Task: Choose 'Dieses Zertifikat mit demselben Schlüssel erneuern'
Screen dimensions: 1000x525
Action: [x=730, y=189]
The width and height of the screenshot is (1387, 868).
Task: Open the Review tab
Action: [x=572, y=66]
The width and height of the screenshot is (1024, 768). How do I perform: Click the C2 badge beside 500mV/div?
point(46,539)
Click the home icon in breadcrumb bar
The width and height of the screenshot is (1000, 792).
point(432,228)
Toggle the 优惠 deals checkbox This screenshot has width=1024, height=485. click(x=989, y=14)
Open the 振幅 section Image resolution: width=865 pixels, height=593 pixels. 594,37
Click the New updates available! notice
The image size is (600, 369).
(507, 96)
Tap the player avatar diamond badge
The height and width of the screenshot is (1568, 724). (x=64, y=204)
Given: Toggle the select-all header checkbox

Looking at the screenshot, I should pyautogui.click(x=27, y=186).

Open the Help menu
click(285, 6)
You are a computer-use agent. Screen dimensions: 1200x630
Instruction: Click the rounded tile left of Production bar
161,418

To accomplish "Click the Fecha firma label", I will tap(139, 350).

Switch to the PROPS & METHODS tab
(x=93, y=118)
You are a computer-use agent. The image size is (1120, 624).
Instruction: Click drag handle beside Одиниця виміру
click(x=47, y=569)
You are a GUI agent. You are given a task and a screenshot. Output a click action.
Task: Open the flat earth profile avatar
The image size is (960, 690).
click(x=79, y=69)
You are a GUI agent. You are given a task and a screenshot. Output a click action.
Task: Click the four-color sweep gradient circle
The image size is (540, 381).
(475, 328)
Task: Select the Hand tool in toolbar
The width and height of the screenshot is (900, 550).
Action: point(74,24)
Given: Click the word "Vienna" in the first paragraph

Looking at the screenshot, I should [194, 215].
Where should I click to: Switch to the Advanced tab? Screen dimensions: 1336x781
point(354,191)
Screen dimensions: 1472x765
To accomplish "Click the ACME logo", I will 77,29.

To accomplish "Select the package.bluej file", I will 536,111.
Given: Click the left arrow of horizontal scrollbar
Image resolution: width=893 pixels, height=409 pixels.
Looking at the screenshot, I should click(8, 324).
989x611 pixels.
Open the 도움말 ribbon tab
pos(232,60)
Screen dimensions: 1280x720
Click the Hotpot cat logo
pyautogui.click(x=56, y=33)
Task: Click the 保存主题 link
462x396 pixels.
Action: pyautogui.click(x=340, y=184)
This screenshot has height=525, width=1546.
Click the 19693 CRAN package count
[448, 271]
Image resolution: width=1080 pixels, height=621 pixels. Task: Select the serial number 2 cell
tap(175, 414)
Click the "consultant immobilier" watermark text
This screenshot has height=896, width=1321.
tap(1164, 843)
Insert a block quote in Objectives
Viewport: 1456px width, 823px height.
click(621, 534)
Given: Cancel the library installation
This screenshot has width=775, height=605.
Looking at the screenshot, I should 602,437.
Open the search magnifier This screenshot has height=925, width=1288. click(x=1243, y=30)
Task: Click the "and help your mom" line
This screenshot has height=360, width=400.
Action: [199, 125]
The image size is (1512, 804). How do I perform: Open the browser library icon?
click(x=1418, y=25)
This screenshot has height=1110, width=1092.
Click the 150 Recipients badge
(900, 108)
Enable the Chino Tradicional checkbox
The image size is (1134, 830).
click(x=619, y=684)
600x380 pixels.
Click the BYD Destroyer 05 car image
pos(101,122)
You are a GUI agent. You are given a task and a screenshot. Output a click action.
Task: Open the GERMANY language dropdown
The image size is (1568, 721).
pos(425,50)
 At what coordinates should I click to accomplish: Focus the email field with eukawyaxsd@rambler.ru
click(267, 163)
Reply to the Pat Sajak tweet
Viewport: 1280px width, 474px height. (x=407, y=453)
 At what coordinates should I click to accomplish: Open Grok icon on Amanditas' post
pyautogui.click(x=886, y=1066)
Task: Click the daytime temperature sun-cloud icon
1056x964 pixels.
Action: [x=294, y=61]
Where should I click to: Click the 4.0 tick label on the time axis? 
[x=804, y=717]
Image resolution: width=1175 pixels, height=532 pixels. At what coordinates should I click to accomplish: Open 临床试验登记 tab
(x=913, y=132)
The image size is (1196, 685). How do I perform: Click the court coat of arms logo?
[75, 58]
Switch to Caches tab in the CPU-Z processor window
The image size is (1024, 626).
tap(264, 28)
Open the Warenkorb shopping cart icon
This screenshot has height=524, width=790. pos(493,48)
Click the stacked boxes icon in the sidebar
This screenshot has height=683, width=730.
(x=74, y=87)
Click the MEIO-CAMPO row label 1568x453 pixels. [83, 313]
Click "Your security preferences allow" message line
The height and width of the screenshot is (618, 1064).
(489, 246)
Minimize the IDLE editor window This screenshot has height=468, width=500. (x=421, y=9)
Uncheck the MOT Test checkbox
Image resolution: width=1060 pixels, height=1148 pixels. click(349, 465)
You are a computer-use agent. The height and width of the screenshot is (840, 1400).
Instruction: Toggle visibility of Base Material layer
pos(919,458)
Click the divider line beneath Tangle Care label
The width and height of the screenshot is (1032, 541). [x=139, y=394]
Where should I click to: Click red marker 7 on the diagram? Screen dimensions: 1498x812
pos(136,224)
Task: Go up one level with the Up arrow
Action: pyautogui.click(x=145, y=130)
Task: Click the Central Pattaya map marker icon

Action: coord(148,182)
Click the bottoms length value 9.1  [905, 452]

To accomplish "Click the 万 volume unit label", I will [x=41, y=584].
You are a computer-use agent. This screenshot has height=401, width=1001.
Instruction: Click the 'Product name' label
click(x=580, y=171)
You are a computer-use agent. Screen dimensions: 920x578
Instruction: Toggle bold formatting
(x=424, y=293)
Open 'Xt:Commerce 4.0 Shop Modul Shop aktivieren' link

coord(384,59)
○ ○ ○
● **PROBLEM**:
Reproduce the whole listing verbatim.

● **COMPLETED EXERCISE**:
Task: Choose 'Dieses Zertifikat mit demselben Schlüssel erneuern'
Screen dimensions: 1000x525
Action: [x=730, y=189]
The width and height of the screenshot is (1387, 868).
Task: Open the Review tab
Action: [x=572, y=66]
The width and height of the screenshot is (1024, 768). How do I perform: Click the C2 badge beside 500mV/div?
point(46,539)
Click the home icon in breadcrumb bar
The width and height of the screenshot is (1000, 792).
point(432,228)
Toggle the 优惠 deals checkbox This screenshot has width=1024, height=485. click(x=989, y=14)
Open the 振幅 section Image resolution: width=865 pixels, height=593 pixels. 594,37
Click the New updates available! notice
The image size is (600, 369).
(507, 96)
Tap the player avatar diamond badge
The height and width of the screenshot is (1568, 724). (x=64, y=204)
Given: Toggle the select-all header checkbox

Looking at the screenshot, I should pyautogui.click(x=27, y=186).

Open the Help menu
click(285, 6)
You are a computer-use agent. Screen dimensions: 1200x630
Instruction: Click the rounded tile left of Production bar
161,418

To accomplish "Click the Fecha firma label", I will tap(139, 350).

Switch to the PROPS & METHODS tab
(x=93, y=118)
You are a computer-use agent. The image size is (1120, 624).
Instruction: Click drag handle beside Одиниця виміру
click(x=47, y=569)
You are a GUI agent. You are given a task and a screenshot. Output a click action.
Task: Open the flat earth profile avatar
The image size is (960, 690).
click(x=79, y=69)
You are a GUI agent. You are given a task and a screenshot. Output a click action.
Task: Click the four-color sweep gradient circle
The image size is (540, 381).
(475, 328)
Task: Select the Hand tool in toolbar
The width and height of the screenshot is (900, 550).
Action: point(74,24)
Given: Click the word "Vienna" in the first paragraph

Looking at the screenshot, I should [194, 215].
Where should I click to: Switch to the Advanced tab? Screen dimensions: 1336x781
point(354,191)
Screen dimensions: 1472x765
To accomplish "Click the ACME logo", I will 77,29.

To accomplish "Select the package.bluej file", I will 536,111.
Given: Click the left arrow of horizontal scrollbar
Image resolution: width=893 pixels, height=409 pixels.
Looking at the screenshot, I should click(8, 324).
989x611 pixels.
Open the 도움말 ribbon tab
pos(232,60)
Screen dimensions: 1280x720
Click the Hotpot cat logo
pyautogui.click(x=56, y=33)
Task: Click the 保存主题 link
462x396 pixels.
Action: pyautogui.click(x=340, y=184)
This screenshot has height=525, width=1546.
Click the 19693 CRAN package count
[448, 271]
Image resolution: width=1080 pixels, height=621 pixels. Task: Select the serial number 2 cell
tap(175, 414)
Click the "consultant immobilier" watermark text
This screenshot has height=896, width=1321.
tap(1164, 843)
Insert a block quote in Objectives
Viewport: 1456px width, 823px height.
click(621, 534)
Given: Cancel the library installation
This screenshot has width=775, height=605.
Looking at the screenshot, I should 602,437.
Open the search magnifier This screenshot has height=925, width=1288. click(x=1243, y=30)
Task: Click the "and help your mom" line
This screenshot has height=360, width=400.
Action: [199, 125]
The image size is (1512, 804). How do I perform: Open the browser library icon?
click(x=1418, y=25)
This screenshot has height=1110, width=1092.
Click the 150 Recipients badge
(900, 108)
Enable the Chino Tradicional checkbox
The image size is (1134, 830).
click(x=619, y=684)
600x380 pixels.
Click the BYD Destroyer 05 car image
pos(101,122)
You are a GUI agent. You are given a task and a screenshot. Output a click action.
Task: Open the GERMANY language dropdown
The image size is (1568, 721).
pos(425,50)
 At what coordinates should I click to accomplish: Focus the email field with eukawyaxsd@rambler.ru
click(267, 163)
Reply to the Pat Sajak tweet
Viewport: 1280px width, 474px height. (x=407, y=453)
 At what coordinates should I click to accomplish: Open Grok icon on Amanditas' post
pyautogui.click(x=886, y=1066)
Task: Click the daytime temperature sun-cloud icon
1056x964 pixels.
Action: [x=294, y=61]
Where should I click to: Click the 4.0 tick label on the time axis? 
[x=804, y=717]
Image resolution: width=1175 pixels, height=532 pixels. At what coordinates should I click to accomplish: Open 临床试验登记 tab
(x=913, y=132)
The image size is (1196, 685). How do I perform: Click the court coat of arms logo?
[75, 58]
Switch to Caches tab in the CPU-Z processor window
The image size is (1024, 626).
tap(264, 28)
Open the Warenkorb shopping cart icon
This screenshot has height=524, width=790. pos(493,48)
Click the stacked boxes icon in the sidebar
This screenshot has height=683, width=730.
(x=74, y=87)
Click the MEIO-CAMPO row label 1568x453 pixels. [83, 313]
Click "Your security preferences allow" message line
The height and width of the screenshot is (618, 1064).
(489, 246)
Minimize the IDLE editor window This screenshot has height=468, width=500. (x=421, y=9)
Uncheck the MOT Test checkbox
Image resolution: width=1060 pixels, height=1148 pixels. click(349, 465)
You are a computer-use agent. The height and width of the screenshot is (840, 1400).
Instruction: Toggle visibility of Base Material layer
pos(919,458)
Click the divider line beneath Tangle Care label
The width and height of the screenshot is (1032, 541). [x=139, y=394]
Where should I click to: Click red marker 7 on the diagram? Screen dimensions: 1498x812
pos(136,224)
Task: Go up one level with the Up arrow
Action: pyautogui.click(x=145, y=130)
Task: Click the Central Pattaya map marker icon

Action: coord(148,182)
Click the bottoms length value 9.1  [905, 452]

To accomplish "Click the 万 volume unit label", I will [x=41, y=584].
You are a computer-use agent. This screenshot has height=401, width=1001.
Instruction: Click the 'Product name' label
click(x=580, y=171)
You are a computer-use agent. Screen dimensions: 920x578
Instruction: Toggle bold formatting
(x=424, y=293)
Open 'Xt:Commerce 4.0 Shop Modul Shop aktivieren' link

coord(384,59)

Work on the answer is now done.